[Data extracted from a collection]
--------------------------------

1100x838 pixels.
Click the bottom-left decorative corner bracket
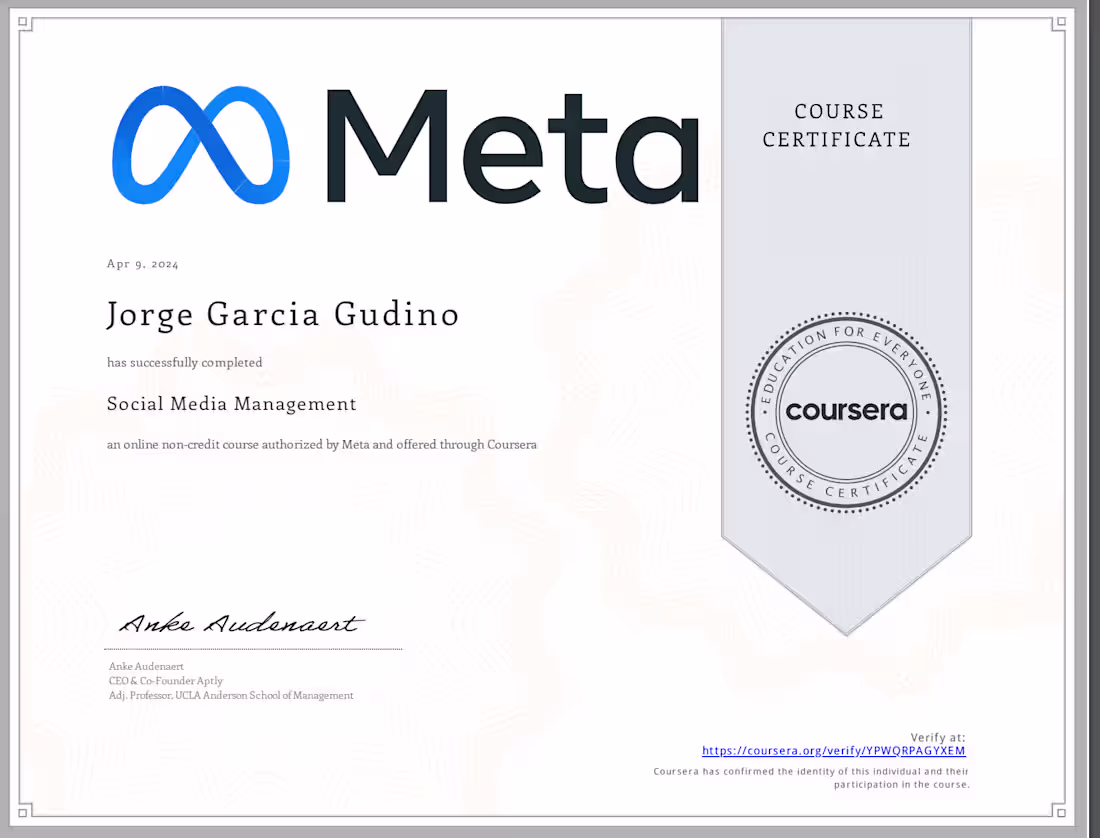point(25,810)
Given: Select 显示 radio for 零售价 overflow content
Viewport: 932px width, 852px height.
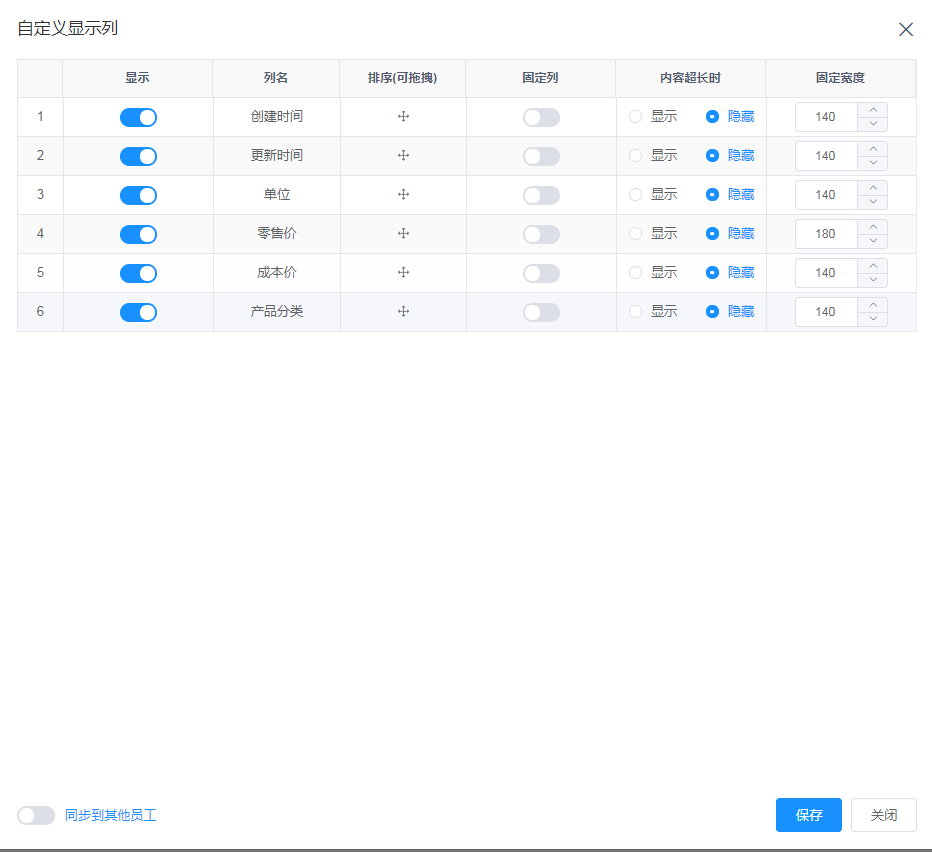Looking at the screenshot, I should [x=636, y=234].
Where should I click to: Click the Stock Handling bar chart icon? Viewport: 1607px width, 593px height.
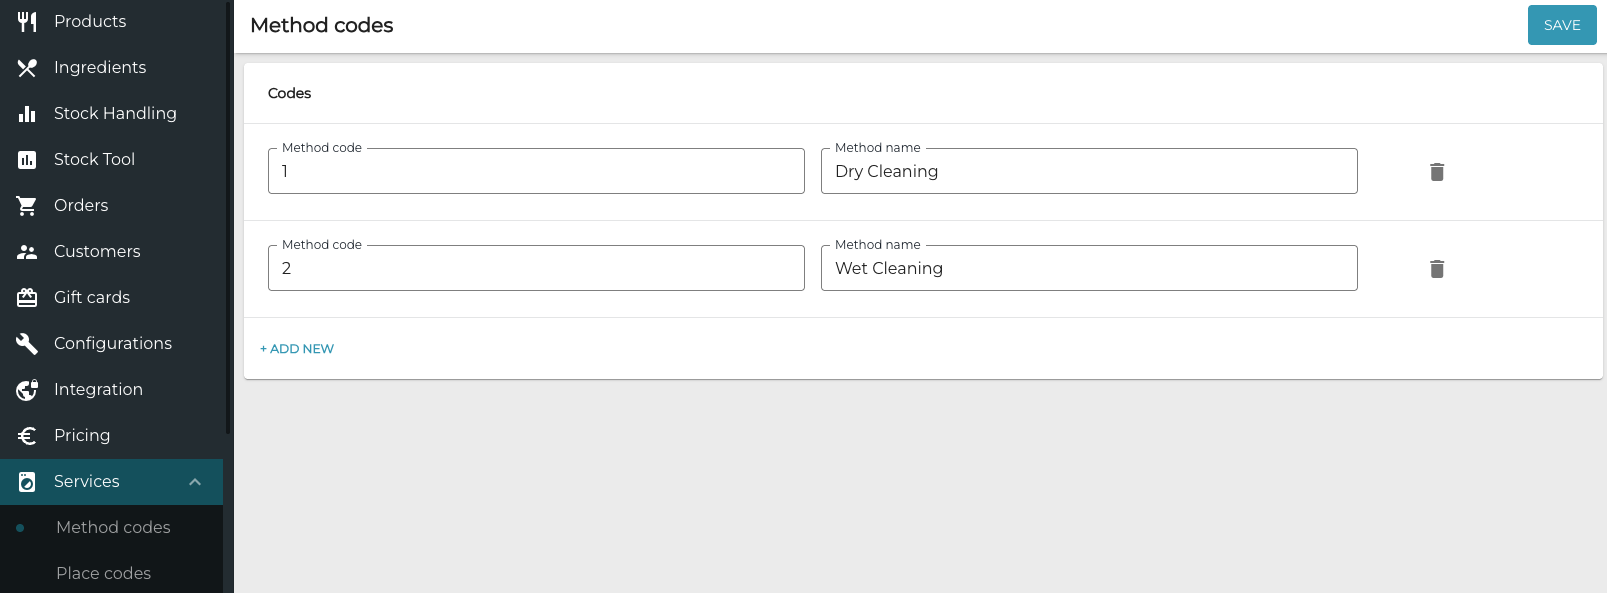coord(26,113)
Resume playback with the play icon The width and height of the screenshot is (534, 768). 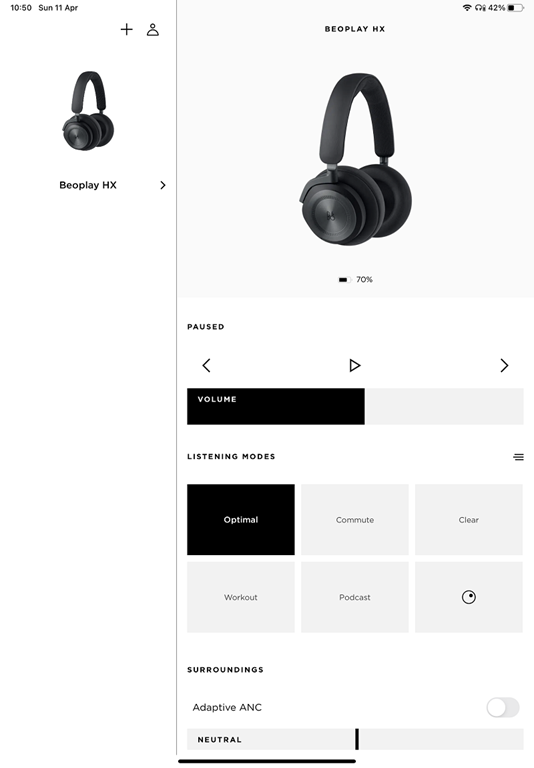pyautogui.click(x=355, y=365)
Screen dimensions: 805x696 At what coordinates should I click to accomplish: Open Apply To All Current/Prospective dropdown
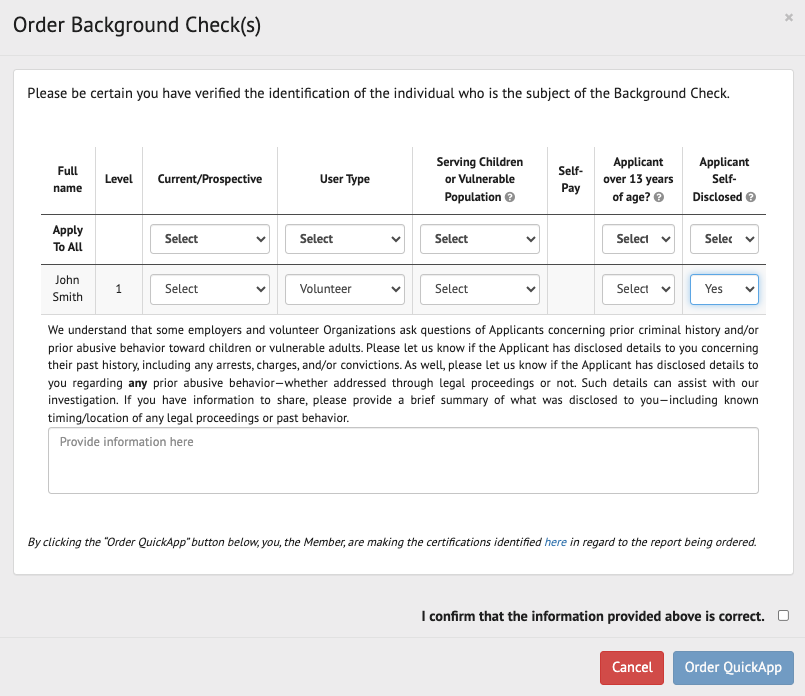tap(210, 239)
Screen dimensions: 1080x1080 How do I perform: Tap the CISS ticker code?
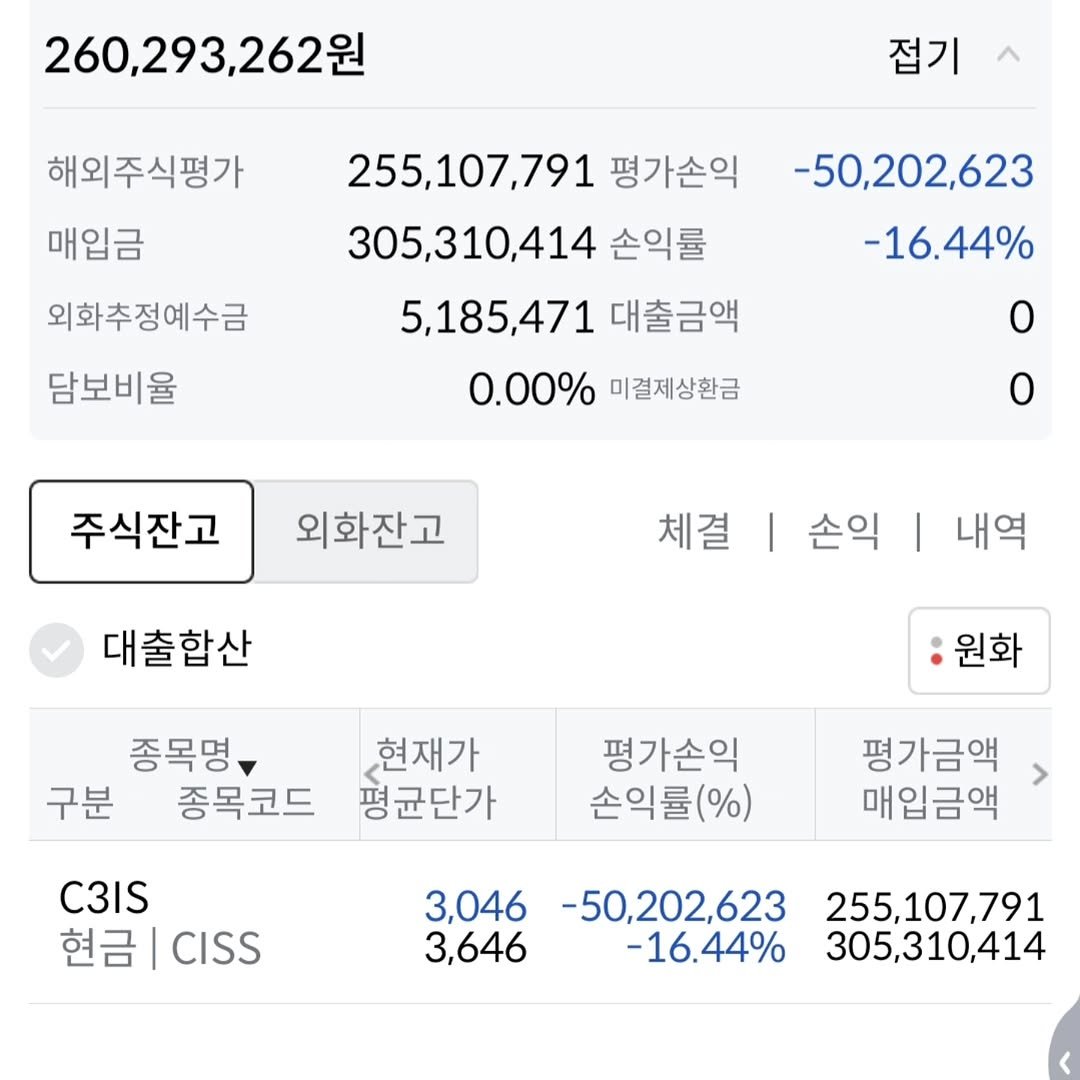point(215,948)
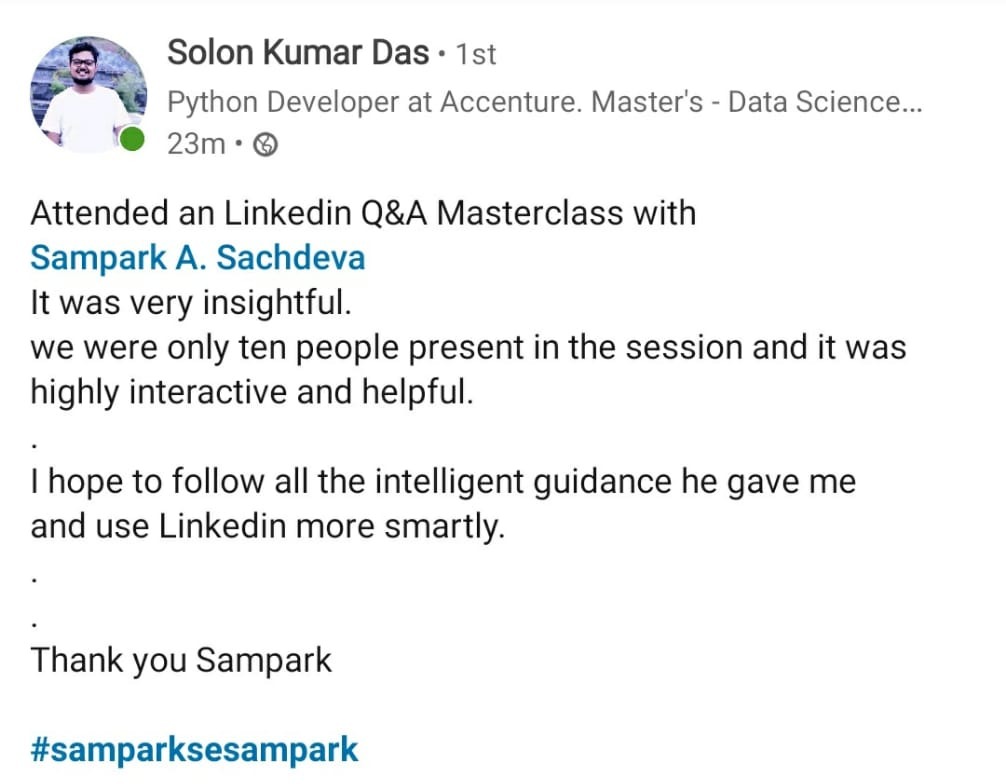This screenshot has width=1006, height=784.
Task: Open the #samparksesampark hashtag
Action: click(194, 749)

--------------------------------

[EXERCISE DETAILS]: Copy nothing outside the span: please output the lines from the one with "Screen dimensions: 805x696" through the end of the entries above, and skip the pictures.

[EXERCISE RESULT]:
Screen dimensions: 805x696 At what coordinates should I click to accomplish: Open Apply To All Current/Prospective dropdown
tap(210, 239)
Screen dimensions: 1080x1080 How do I perform: Tap the CISS ticker code?
point(215,948)
This screenshot has width=1006, height=784.
Task: Open the #samparksesampark hashtag
Action: click(194, 749)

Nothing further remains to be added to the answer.